== TASK TO CARRY OUT ==
Report how many lines of the listing contain the string "will", with no other words.

== RECORDS SHOWN ==
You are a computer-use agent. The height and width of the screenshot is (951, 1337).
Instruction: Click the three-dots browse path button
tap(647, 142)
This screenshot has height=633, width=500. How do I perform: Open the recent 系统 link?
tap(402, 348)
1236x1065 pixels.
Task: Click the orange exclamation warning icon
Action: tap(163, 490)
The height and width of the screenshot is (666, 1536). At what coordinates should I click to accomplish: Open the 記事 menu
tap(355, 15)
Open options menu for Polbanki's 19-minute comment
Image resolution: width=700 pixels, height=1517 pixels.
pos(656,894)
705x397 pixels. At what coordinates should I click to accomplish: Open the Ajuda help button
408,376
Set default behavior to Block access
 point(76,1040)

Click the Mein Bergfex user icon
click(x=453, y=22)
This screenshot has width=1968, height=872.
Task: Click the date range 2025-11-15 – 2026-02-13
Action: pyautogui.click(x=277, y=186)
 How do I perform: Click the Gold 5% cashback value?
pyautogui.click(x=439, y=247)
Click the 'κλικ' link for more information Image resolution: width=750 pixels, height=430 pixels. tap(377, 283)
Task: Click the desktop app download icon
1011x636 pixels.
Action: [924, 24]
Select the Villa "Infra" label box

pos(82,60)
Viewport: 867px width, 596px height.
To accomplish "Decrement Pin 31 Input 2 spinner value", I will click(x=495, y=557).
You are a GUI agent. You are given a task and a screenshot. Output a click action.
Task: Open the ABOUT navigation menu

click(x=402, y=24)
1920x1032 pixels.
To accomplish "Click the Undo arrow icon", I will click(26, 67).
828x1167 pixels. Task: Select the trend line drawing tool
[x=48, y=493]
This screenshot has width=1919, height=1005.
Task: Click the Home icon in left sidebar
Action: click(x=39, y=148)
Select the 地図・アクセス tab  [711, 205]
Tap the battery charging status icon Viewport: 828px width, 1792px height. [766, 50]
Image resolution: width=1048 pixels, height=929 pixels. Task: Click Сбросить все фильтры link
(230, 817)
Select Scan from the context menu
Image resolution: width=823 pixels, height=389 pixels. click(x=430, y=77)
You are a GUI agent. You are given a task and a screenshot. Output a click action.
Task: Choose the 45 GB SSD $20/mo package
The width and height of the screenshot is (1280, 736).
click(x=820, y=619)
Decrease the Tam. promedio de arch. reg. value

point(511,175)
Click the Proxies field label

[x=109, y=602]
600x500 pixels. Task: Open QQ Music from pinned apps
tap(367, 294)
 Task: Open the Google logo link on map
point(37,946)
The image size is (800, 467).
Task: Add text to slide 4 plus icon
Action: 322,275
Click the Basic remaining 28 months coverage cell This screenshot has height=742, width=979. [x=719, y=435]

== WORKED SOLUTION ==
2